Olimpiyat ruhunu kaybetmede trt'nin hissesi konusunda da fikirlerim var son yazina hitaben ama asil hisse sahipleri konusunda arastirmam devam ediyor.

(Kinali da olsa yorumlarin basustunde yeri var, herkese tesekkur ederim. Cevap yetistirmedigim yorumlar takmamakla alakali degil, konudan uzaklasmis olmak, yeni sayfalar acmak, en cok da unutmus olmakla alakali olabilir.)

Simon said...

Hos bulduk. Konuyla ilgili degil ama... Hos geldin demissin, ondan.

Ayrica, adim soyadim var benim: Simon Victoire. Oyle yeni Simon diyince sey oluyo biraz.

Anonymous said...

çim hokeyini kastettiğini anladım canım. zaten o sporun gerçek adı hokey. bir biz çim hokeyi diyoruz. belki bir de buz hokeyine hokey diyen abd'liler her zamanki gibi farklı olabilir.

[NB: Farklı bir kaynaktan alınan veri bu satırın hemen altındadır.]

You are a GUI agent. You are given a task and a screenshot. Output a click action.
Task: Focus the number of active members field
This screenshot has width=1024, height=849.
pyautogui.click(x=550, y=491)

seyretmediğin çok belli mor'cum. o sopayla ne kadar incelikli oynanabildiğini, ne çalımlar atıldığını, ne kadar minnacık yerlerden topun kaleye girdiğini tahmin edemezsin.
hem bence tüm top sporlarının doğal bir geçmişi var (senin yazdığına benzer). elindeki kağıdı buruşturup sepete atıyorsun, yerdeki taşa bir tekme atıyorsun, veya süpürgeyle yerdeki çöpleri süpürüyorsun. tamam, sonuncusu biraz daha az doğal (o yüzden de daha az popüler), ama kendine özgü bir becerisi, özellikleri var. hem atta veya buzda yapılanından daha doğal bana kalırsa.
buzda olanı da fazla vahşi bu arada.